Akka. We in turn used our spotlight to shine them back. Our hearts
were in our throats when a very American voice came onto the VHF:
"This is the United States Coast Guard vessel Tampa to the sailboat
on our bow. Please identify yourself." We were immensely relieved
that the shape was not a pirate ship, but a 275 foot USCG vessel!
After we provided them information about our boat, registry, number
of occupants and nationalities, they informed us that they were
sending a boarding party over and that we should all be on deck
when they arrived. So we woke Jodie and got into the cockpit and
greeted the large Zodiac with its 6 occupants. They were extraordinarily
polite and efficient as they reviewed our documents and "performed
a safety check" for lifevests, flares, EPIRBs, radios, etc. Rob
asked that he be allowed to accompany anyone going below, and they
agreed with an "of course." Following the safety inspection, they
used a "non-invasive" ion-something swab technique to go over the
boat to look for drugs or explosives. When one of them who was on
deck removed his life vest, the radio from the "mother ship," which
was lurking some 150 yards astern immediately advised him to put
it back on. Pretty good night vision binoculars! It turned out that
the crew was based out of Portsmouth VA, about 15 miles from our
home port of Hampton, so they definitely warmed up as we chatted.
They were aboard for about an hour, and left us with thanks for
our courtesy, a copy of their safety inspection report, and wishes
for a safe journey.
It took a while
for our adrenaline rush to subside. Andi and Dennis were particularly
alarmed that a 275 foot ship had approached so closely so unnoticed,
while they were keeping watch. They realized, however, that they
had been looking for lights, not dark shapes, and that the "Tampa"
undoubtedly had noise-suppressed engines. We never heard her leave,
Just as we were
about to enter Puerto de Vita, Cuba, the engine refused to start,
so we came up the narrow, winding channel under sail and anchored.
The immigration officers came alongside in a skiff and took our
passports. They said that "the others" would be out shortly.
started working on our non-functioning starter, covering most of
the countertops and table surfaces with tools and dirty parts. Of
course, that's when the second skiff arrived, bringing representatives
from the Guarda (Coast Guard), customs, and agriculture. Also with
them was another guy with a cocker spaniel (customs? Guarda? we
didn't know). He stayed on deck while the others came below, each
with a sheaf of paperwork to complete. They passed the ship's documents
around amongst themselves, verifying details like length and width.
Most of the paperwork seemed redundant, but we patiently repeated
the same information to each official. The Guarda needed to know
about all of our communications equipment: number of SSBs, GPSs
(one portable and one fixed) , VHFs, radar, satellite phone,and
computers (one working, one not). They wanted to secure the portable
GPS, so they stuck it into the flare container and sealed the container
with evidence tape.

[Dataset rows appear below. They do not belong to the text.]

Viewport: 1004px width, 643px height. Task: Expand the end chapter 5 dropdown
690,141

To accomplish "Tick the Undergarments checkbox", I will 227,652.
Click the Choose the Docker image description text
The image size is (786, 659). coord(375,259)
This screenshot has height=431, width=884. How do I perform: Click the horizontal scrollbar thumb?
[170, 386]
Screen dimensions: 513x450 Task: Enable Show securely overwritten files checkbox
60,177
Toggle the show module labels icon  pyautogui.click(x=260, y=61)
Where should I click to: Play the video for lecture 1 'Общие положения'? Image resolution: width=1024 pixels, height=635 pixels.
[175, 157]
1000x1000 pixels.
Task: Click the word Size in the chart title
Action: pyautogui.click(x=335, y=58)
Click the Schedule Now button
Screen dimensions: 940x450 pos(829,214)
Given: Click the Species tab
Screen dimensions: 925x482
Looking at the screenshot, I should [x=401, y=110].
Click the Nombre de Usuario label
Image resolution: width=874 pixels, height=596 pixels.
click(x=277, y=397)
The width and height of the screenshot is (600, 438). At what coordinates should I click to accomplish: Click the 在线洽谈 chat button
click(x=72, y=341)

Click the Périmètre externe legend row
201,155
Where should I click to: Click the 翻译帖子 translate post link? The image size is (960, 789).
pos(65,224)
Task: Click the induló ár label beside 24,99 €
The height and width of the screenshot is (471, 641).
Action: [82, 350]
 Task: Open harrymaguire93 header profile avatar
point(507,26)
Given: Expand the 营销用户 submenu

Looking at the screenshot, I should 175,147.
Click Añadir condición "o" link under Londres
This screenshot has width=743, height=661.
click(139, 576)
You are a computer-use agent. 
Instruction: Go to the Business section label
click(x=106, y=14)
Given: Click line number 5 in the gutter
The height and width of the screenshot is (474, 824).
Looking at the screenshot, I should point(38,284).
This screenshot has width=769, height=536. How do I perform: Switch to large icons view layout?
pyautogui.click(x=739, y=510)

They tried to secure the SSB, too, so we couldn't
transmit, but couldn't figure out how to do it. Maybe we could have,
but we didn't try hard to help. After a good half hour of paperwork
and questions, they said something like finito and called down the
guy and the cocker spaniel. The dog then searched the boat. Meanwhile,
the agriculture guy wanted to see all of the vegetables and fruits
we had aboard, and to know where we'd purchased each item. He carefully
examined every pineapple, orange, onion and tomato, scrutinized
the stalk of celery in the fridge, and told us not to bring any
of it ashore. Then, he and the guy and the dog went on deck and
the Guarda and customs guys proceeded to open drawers and cupboards,
and to pull up any removable floorboard. Of course, they missed
quite a few cupboards and items, but did have quite a time trying
to puzzle out the portable Scrabble game. It was a pretty thorough
search, and we learned that the 2 other boats (one American; one
Canadian) which arrived at the same time that we did were not subjected
to anything like it. We have no idea why we were singled out.